§ YOUR OBJECTIVE: Express each line of these items as a string in a JSON list, one string per line, leaving out blank lines.

───── DATA ENTRIES

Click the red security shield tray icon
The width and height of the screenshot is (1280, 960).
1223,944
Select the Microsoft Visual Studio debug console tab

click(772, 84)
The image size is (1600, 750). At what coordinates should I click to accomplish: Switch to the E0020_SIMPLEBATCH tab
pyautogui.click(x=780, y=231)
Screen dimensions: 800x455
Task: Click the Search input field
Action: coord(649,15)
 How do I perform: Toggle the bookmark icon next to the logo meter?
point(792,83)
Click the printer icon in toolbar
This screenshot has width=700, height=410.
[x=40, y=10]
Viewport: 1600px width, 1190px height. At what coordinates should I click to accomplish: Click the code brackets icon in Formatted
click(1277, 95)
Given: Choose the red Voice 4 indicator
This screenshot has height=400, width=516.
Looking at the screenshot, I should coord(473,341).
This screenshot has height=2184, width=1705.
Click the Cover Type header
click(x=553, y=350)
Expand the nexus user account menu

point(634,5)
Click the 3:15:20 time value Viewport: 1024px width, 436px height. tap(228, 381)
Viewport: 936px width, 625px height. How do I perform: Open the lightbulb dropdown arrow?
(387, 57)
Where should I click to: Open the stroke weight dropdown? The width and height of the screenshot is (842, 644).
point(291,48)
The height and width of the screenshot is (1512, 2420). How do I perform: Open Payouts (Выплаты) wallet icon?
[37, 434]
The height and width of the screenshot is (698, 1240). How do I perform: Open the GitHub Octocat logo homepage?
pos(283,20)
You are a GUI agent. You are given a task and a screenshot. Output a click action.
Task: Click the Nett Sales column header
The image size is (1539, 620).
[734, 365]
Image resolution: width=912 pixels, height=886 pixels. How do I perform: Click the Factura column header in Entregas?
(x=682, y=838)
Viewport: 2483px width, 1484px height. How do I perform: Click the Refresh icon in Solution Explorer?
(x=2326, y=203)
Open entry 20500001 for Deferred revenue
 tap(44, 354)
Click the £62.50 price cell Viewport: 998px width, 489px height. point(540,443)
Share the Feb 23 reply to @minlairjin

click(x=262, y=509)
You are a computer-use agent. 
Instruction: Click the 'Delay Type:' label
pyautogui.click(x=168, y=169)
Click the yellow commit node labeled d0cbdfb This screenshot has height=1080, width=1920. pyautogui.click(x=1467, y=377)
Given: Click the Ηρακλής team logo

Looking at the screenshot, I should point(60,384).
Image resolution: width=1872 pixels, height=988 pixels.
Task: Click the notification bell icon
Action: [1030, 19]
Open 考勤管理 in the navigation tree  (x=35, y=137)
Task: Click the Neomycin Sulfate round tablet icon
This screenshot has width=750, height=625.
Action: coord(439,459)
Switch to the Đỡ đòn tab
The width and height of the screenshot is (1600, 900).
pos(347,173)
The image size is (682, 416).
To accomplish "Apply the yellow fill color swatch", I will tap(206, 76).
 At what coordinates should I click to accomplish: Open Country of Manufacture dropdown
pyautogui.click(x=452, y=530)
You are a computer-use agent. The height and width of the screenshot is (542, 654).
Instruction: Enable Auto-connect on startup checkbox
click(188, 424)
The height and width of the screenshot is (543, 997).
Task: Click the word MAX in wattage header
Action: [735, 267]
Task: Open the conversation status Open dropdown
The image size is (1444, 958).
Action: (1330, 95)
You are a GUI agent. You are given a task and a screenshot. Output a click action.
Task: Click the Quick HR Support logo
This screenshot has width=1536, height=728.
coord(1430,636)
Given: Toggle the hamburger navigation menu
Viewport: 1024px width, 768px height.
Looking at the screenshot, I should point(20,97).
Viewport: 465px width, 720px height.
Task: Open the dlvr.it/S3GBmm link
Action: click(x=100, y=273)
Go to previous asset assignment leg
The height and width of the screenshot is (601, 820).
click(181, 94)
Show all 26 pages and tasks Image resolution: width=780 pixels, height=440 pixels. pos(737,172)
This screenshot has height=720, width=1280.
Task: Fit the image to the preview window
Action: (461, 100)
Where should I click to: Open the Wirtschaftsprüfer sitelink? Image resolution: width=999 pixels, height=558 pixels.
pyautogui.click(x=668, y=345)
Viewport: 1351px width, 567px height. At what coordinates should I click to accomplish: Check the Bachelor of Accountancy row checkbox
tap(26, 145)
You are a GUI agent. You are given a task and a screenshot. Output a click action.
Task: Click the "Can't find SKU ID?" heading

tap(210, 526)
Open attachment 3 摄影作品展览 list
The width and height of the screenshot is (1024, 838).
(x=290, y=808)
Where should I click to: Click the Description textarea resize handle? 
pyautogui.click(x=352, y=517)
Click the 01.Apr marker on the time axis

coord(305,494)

──────────

§ THE RESULT:
[
  "Click the red security shield tray icon",
  "The width and height of the screenshot is (1280, 960).",
  "1223,944",
  "Select the Microsoft Visual Studio debug console tab",
  "click(772, 84)",
  "The image size is (1600, 750). At what coordinates should I click to accomplish: Switch to the E0020_SIMPLEBATCH tab",
  "pyautogui.click(x=780, y=231)",
  "Screen dimensions: 800x455",
  "Task: Click the Search input field",
  "Action: coord(649,15)",
  " How do I perform: Toggle the bookmark icon next to the logo meter?",
  "point(792,83)",
  "Click the printer icon in toolbar",
  "This screenshot has width=700, height=410.",
  "[x=40, y=10]",
  "Viewport: 1600px width, 1190px height. At what coordinates should I click to accomplish: Click the code brackets icon in Formatted",
  "click(1277, 95)",
  "Given: Choose the red Voice 4 indicator",
  "This screenshot has height=400, width=516.",
  "Looking at the screenshot, I should coord(473,341).",
  "This screenshot has height=2184, width=1705.",
  "Click the Cover Type header",
  "click(x=553, y=350)",
  "Expand the nexus user account menu",
  "point(634,5)",
  "Click the 3:15:20 time value Viewport: 1024px width, 436px height. tap(228, 381)",
  "Viewport: 936px width, 625px height. How do I perform: Open the lightbulb dropdown arrow?",
  "(387, 57)",
  "Where should I click to: Open the stroke weight dropdown? The width and height of the screenshot is (842, 644).",
  "point(291,48)",
  "The height and width of the screenshot is (1512, 2420). How do I perform: Open Payouts (Выплаты) wallet icon?",
  "[37, 434]",
  "The height and width of the screenshot is (698, 1240). How do I perform: Open the GitHub Octocat logo homepage?",
  "pos(283,20)",
  "You are a GUI agent. You are given a task and a screenshot. Output a click action.",
  "Task: Click the Nett Sales column header",
  "The image size is (1539, 620).",
  "[734, 365]",
  "Image resolution: width=912 pixels, height=886 pixels. How do I perform: Click the Factura column header in Entregas?",
  "(x=682, y=838)",
  "Viewport: 2483px width, 1484px height. How do I perform: Click the Refresh icon in Solution Explorer?",
  "(x=2326, y=203)",
  "Open entry 20500001 for Deferred revenue",
  " tap(44, 354)",
  "Click the £62.50 price cell Viewport: 998px width, 489px height. point(540,443)",
  "Share the Feb 23 reply to @minlairjin",
  "click(x=262, y=509)",
  "You are a computer-use agent. ",
  "Instruction: Click the 'Delay Type:' label",
  "pyautogui.click(x=168, y=169)",
  "Click the yellow commit node labeled d0cbdfb This screenshot has height=1080, width=1920. pyautogui.click(x=1467, y=377)",
  "Given: Click the Ηρακλής team logo",
  "Looking at the screenshot, I should point(60,384).",
  "Image resolution: width=1872 pixels, height=988 pixels.",
  "Task: Click the notification bell icon",
  "Action: [1030, 19]",
  "Open 考勤管理 in the navigation tree  (x=35, y=137)",
  "Task: Click the Neomycin Sulfate round tablet icon",
  "This screenshot has width=750, height=625.",
  "Action: coord(439,459)",
  "Switch to the Đỡ đòn tab",
  "The width and height of the screenshot is (1600, 900).",
  "pos(347,173)",
  "The image size is (682, 416).",
  "To accomplish \"Apply the yellow fill color swatch\", I will tap(206, 76).",
  " At what coordinates should I click to accomplish: Open Country of Manufacture dropdown",
  "pyautogui.click(x=452, y=530)",
  "You are a computer-use agent. The height and width of the screenshot is (542, 654).",
  "Instruction: Enable Auto-connect on startup checkbox",
  "click(188, 424)",
  "The height and width of the screenshot is (543, 997).",
  "Task: Click the word MAX in wattage header",
  "Action: [735, 267]",
  "Task: Open the conversation status Open dropdown",
  "The image size is (1444, 958).",
  "Action: (1330, 95)",
  "You are a GUI agent. You are given a task and a screenshot. Output a click action.",
  "Task: Click the Quick HR Support logo",
  "This screenshot has width=1536, height=728.",
  "coord(1430,636)",
  "Given: Toggle the hamburger navigation menu",
  "Viewport: 1024px width, 768px height.",
  "Looking at the screenshot, I should point(20,97).",
  "Viewport: 465px width, 720px height.",
  "Task: Open the dlvr.it/S3GBmm link",
  "Action: click(x=100, y=273)",
  "Go to previous asset assignment leg",
  "The height and width of the screenshot is (601, 820).",
  "click(181, 94)",
  "Show all 26 pages and tasks Image resolution: width=780 pixels, height=440 pixels. pos(737,172)",
  "This screenshot has height=720, width=1280.",
  "Task: Fit the image to the preview window",
  "Action: (461, 100)",
  "Where should I click to: Open the Wirtschaftsprüfer sitelink? Image resolution: width=999 pixels, height=558 pixels.",
  "pyautogui.click(x=668, y=345)",
  "Viewport: 1351px width, 567px height. At what coordinates should I click to accomplish: Check the Bachelor of Accountancy row checkbox",
  "tap(26, 145)",
  "You are a GUI agent. You are given a task and a screenshot. Output a click action.",
  "Task: Click the \"Can't find SKU ID?\" heading",
  "tap(210, 526)",
  "Open attachment 3 摄影作品展览 list",
  "The width and height of the screenshot is (1024, 838).",
  "(x=290, y=808)",
  "Where should I click to: Click the Description textarea resize handle? ",
  "pyautogui.click(x=352, y=517)",
  "Click the 01.Apr marker on the time axis",
  "coord(305,494)"
]